### Required action:
Anywhere the string "computer" shows up in the listing below, copy the line it is in.

### Data excerpts:
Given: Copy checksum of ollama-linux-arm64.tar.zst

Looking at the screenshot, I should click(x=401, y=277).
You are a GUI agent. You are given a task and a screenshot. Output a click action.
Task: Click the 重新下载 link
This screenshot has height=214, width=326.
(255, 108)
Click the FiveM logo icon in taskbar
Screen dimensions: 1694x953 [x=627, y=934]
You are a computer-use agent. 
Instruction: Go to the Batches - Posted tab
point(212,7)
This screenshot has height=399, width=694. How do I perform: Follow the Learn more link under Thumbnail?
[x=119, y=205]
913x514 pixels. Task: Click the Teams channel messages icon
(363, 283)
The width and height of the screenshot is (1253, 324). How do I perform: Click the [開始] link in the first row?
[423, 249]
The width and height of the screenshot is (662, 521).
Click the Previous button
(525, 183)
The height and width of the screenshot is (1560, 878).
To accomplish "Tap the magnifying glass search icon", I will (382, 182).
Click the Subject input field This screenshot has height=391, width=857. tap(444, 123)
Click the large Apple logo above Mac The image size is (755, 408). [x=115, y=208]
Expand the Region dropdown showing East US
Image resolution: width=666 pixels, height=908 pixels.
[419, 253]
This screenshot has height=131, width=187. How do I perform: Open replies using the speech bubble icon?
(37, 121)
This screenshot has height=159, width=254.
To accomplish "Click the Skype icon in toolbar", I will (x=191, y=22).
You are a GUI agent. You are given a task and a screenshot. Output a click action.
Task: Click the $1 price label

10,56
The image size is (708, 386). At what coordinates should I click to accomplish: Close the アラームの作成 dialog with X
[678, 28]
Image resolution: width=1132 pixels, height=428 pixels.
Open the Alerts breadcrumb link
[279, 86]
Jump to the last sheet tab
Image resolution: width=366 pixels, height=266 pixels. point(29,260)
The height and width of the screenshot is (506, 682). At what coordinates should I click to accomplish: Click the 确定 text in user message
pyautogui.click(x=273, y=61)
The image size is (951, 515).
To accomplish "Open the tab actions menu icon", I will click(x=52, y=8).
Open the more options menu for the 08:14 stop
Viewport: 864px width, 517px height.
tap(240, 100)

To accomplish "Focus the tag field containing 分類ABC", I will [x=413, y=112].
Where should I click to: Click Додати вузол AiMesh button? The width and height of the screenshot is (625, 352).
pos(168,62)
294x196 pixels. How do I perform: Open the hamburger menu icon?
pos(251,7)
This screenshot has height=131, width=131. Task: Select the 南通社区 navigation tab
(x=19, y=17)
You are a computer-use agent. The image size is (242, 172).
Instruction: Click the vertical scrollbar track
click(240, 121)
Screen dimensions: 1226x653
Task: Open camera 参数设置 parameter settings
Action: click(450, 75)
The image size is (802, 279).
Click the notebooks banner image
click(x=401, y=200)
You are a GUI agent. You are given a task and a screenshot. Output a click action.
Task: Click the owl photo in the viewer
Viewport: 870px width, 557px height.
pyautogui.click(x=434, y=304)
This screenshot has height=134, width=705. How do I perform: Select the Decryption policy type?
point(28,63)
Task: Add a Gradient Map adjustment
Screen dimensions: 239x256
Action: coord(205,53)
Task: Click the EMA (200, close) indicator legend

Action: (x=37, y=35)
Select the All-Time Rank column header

### Reply:
You are a computer-use agent. 
You are a computer-use agent. The image size is (242, 172).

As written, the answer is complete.